The £30,000 Baillie Gifford prize sets Alexievich among diverse contenders, ranging from a memoir of living as an animal to a history of genetics.
Formerly known as the Samuel Johnson prize, the award is open to books published in English by writers of any nationality, and has been won in the past by books covering a wide variety of subjects, the British paper notes.
The 2016 Baillie Gifford prize longlist is the following: - Second-Hand Time by Svetlana Alexievich - The Vanishing Man by Laura Cumming - Being a Beast by Charles Foster - Stalin and the Scientists by Simon Ings - Negroland: A Memoir by Margo Jefferson - This Is London by Ben Judah - The Return: Fathers, Sons and the Land in Between by Hisham Matar - The Gene by Siddhartha Mukherjee - East West Street by Philippe Sands - Guilty Thing: A Life of Thomas De Quincey by Frances Wilson
The shortlist will be announced on Monday 17 October. The winner of the 2016 prize will be announced on Tuesday 15 November, at a dinner supported by a donation from the Blavatnik Family Foundation.

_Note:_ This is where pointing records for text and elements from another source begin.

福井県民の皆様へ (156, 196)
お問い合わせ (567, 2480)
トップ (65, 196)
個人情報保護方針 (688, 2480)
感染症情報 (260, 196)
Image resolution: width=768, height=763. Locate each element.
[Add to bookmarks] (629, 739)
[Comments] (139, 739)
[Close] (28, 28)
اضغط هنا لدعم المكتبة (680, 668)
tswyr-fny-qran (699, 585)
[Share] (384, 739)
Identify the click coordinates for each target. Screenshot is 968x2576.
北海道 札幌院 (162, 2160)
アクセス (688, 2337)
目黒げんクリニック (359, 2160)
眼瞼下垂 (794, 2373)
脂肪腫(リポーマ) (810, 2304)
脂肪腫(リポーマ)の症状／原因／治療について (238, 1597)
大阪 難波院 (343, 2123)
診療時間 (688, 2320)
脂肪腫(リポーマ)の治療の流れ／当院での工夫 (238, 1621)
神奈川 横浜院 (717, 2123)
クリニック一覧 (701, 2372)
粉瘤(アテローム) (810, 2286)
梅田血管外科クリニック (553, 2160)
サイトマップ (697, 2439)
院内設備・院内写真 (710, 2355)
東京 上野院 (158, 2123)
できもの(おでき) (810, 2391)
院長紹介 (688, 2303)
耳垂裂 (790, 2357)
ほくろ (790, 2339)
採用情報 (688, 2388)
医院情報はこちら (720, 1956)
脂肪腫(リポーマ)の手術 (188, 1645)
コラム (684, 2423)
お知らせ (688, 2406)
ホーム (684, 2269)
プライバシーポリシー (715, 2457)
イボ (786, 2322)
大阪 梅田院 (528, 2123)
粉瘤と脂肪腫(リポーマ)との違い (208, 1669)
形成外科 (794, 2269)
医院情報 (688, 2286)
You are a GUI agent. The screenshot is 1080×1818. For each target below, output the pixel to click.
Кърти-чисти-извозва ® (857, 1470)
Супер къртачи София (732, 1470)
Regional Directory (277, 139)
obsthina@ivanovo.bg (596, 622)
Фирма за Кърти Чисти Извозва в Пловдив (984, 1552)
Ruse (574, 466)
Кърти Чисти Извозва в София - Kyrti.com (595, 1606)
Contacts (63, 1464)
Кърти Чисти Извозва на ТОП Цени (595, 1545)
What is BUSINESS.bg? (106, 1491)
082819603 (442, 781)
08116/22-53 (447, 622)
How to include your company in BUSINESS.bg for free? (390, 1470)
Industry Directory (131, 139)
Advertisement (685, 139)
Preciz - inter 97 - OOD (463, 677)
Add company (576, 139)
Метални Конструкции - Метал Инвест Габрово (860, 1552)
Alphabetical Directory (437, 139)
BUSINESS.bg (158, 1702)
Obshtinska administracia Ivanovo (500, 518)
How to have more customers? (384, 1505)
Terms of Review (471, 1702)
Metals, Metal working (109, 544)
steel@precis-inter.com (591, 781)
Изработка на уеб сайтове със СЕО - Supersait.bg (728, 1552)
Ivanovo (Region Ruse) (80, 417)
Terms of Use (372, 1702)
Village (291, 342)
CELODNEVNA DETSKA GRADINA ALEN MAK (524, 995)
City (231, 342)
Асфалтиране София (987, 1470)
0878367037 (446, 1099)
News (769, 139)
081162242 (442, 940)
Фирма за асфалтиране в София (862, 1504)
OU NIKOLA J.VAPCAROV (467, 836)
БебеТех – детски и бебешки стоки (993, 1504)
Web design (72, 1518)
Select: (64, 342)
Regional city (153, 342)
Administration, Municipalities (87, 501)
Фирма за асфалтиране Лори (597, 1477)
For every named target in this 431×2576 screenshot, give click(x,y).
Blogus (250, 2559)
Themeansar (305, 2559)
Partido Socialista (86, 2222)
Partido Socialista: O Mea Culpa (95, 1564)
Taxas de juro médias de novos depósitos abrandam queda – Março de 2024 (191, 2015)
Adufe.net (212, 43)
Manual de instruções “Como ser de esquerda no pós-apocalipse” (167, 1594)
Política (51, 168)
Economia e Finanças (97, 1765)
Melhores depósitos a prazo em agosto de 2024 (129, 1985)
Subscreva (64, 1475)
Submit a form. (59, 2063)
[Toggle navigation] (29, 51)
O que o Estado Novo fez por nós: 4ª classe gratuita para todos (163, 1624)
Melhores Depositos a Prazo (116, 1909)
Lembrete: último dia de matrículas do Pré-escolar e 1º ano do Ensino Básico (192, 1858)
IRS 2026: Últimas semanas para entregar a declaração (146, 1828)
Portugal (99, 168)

The Nobel Prize in Literature for 2015 was awarded to the Belarusian author Svetlana Alexievich “for her polyphonic writings, a monument to suffering and courage in our time”. She received the prize on December 10, 2015 in Stockholm.
Books by Svetlana Alexievich are seen at a bookshop in Minsk, October 2015.
Second-Hand Time is the concluding book in a cycle of five, “The Red Man. Voices of Utopia”. Gathered from interviews carried out between 1991 and 2012, the book brings together the voices of dozens of witnesses to the collapse of the USSR in a formidable attempt to chart the disappearance of a culture and to surmise what new kind of man may emerge from the rubble.
In it, Alexievich creates a requiem to a civilization in ruins, a brilliant, poignant and unique portrait of post-Soviet society out of the stories of ordinary women and men.